Com crise regional, cúpula do Mercosul é cancelada

Em Montevidéu

  • Marco Bello/Reuters

    Seria a vez da Venezuela assumir a presidência pro tempore do Mercosul, mas não há consenso

    Seria a vez da Venezuela assumir a presidência pro tempore do Mercosul, mas não há consenso

Diante do tenso clima político na região, com crises em Brasil e Venezuela, a Cúpula de Presidentes Mercosul, que estava marcada para julho, foi cancelada, informou o chanceler uruguaio, Rodolfo Nin Novoa.

Em vez disso, será realizada apenas uma reunião formal dos chanceleres dos países que formam o bloco econômico em Montevidéu, Uruguai. Na ocasião, será debatida a passagem da Presidência pro tempore do Mercosul do Uruguai para a Venezuela, o que desagrada os diplomatas do Paraguai.

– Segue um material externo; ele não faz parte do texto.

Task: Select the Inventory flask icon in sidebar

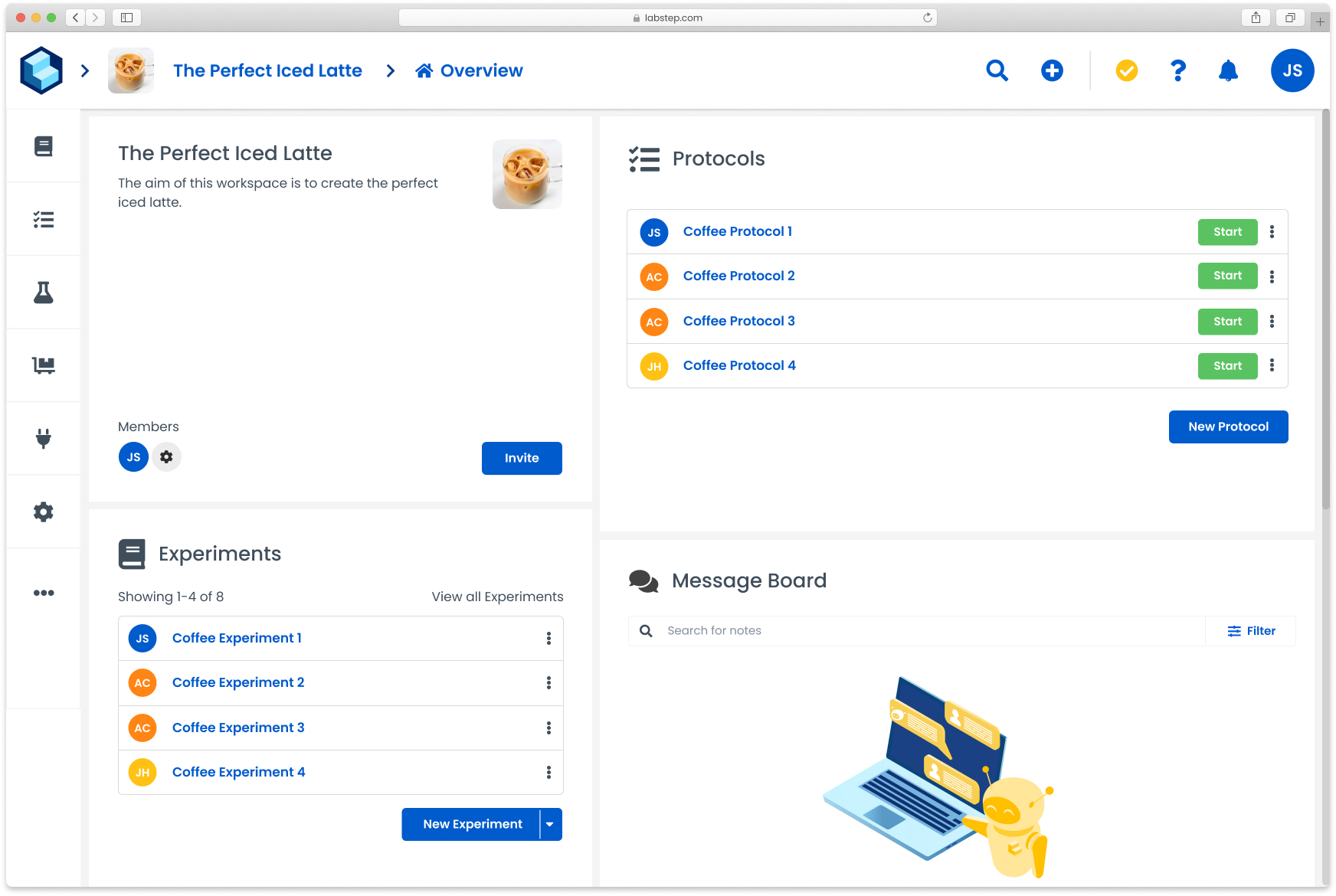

O ministro de Relações Exteriores paraguaio, Eladio Loizaga, disse no final de maio querer debater a aplicação do Protocolo de Ushuaia, que prevê a suspensão de um país do bloco caso exista ruptura diplomática, como acusa a oposição venezuelana.

O próprio Paraguai foi suspenso após o afastamento do então presidente Fernando Lugo em 2012. Com a ausência do país, os demais aprovaram a entrada de Caracas, travada pelo Senado paraguaio na época.

Segundo o jornal argentino "La Nación", citando fontes da diplomacia local, Brasil, Argentina e Paraguai temem que a liderança da Venezuela distancie ainda mais a concretização de um acordo de livre comércio com a União Europeia (UE).

O governo interino de Michel Temer no Brasil também não é consenso dentro do bloco e os demais membros do grupo se preocupam com a instável situação política do país, o que fez com que autoridades do Mercosul optassem pela postergação do encontro após uma intensa jornada de negociações.